Ce 27 mai 2013, Buket Türkmen fait cours à l’université de Galatasaray. « Il y a eu quelques tweets, raconte la sociologue, je savais que des gens essayaient d’empêcher un engin de tronçonner des arbres à Gezi. Un sit-in pacifique. Je n’étais pas quelqu’un de très mobilisé à l’époque. Je ne viens pas d’une famille politique, je n’avais pas d’engagements. En sortant de cours, je suis passée au parc. C’était comme un festival, il y avait de la musique, ils offraient du café, du thé, c’était gai. Un député HDP, Sirri Sürreyya Önder, élu très respecté, cinéaste torturé dans les années 80, s’était placé devant l’engin de chantier. Cette première fois, je suis restée jusqu’à 3 heures, puis je suis revenue tous les jours. » L’esprit de Gezi l’avait prise.

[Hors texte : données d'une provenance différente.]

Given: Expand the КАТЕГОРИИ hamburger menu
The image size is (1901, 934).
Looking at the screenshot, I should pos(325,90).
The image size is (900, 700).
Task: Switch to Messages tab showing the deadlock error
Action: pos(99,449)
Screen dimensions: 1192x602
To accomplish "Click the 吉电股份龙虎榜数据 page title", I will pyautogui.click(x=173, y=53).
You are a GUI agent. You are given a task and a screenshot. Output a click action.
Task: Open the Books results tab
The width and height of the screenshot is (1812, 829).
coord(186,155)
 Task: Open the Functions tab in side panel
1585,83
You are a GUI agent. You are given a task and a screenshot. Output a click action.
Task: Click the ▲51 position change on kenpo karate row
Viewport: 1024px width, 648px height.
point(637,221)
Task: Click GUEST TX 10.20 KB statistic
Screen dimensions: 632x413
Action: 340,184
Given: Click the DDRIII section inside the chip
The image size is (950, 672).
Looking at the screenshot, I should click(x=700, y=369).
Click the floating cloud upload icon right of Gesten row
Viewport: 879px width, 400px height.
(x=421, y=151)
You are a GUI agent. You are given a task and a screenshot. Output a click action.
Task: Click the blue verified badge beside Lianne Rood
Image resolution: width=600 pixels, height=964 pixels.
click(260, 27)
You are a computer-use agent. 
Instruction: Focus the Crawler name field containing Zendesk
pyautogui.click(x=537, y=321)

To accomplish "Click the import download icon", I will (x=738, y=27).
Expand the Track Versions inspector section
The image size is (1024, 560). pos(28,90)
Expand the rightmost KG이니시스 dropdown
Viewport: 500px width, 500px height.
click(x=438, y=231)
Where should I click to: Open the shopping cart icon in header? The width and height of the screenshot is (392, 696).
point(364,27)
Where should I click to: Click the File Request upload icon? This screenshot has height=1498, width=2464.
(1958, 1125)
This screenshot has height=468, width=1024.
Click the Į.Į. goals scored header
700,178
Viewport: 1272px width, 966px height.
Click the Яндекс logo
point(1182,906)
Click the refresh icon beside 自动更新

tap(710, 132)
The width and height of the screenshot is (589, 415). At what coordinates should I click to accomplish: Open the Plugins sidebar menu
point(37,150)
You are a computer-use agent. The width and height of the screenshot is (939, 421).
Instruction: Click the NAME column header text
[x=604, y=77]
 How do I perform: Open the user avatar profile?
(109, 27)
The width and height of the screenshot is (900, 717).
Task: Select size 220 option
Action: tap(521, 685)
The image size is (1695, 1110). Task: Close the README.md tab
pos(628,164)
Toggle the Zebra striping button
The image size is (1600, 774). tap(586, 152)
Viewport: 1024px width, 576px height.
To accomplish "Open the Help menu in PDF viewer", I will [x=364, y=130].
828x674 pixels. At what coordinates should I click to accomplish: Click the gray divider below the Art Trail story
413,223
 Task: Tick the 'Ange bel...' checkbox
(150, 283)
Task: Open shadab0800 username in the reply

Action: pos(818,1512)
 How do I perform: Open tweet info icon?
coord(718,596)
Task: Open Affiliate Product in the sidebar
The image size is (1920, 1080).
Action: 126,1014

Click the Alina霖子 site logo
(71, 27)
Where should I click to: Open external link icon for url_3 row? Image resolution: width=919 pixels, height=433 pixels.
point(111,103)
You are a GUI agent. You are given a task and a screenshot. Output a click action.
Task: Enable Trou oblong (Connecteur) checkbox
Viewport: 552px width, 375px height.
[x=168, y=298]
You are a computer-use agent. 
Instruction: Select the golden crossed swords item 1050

Le premier matin, la police brûle la vingtaine de tentes installées là, puis, dans les jours suivants, les forces de l’ordre se montrent de plus en plus violentes. Certains policiers masquent sur leur casque les numéros de matricule qui pourraient permettre de les identifier. Cette brutalité solidarise le quartier et renforce la mobilisation. La place Taksim, mitoyenne du parc, connaît trois semaines d’affrontements, de débats, de mobilisations festives.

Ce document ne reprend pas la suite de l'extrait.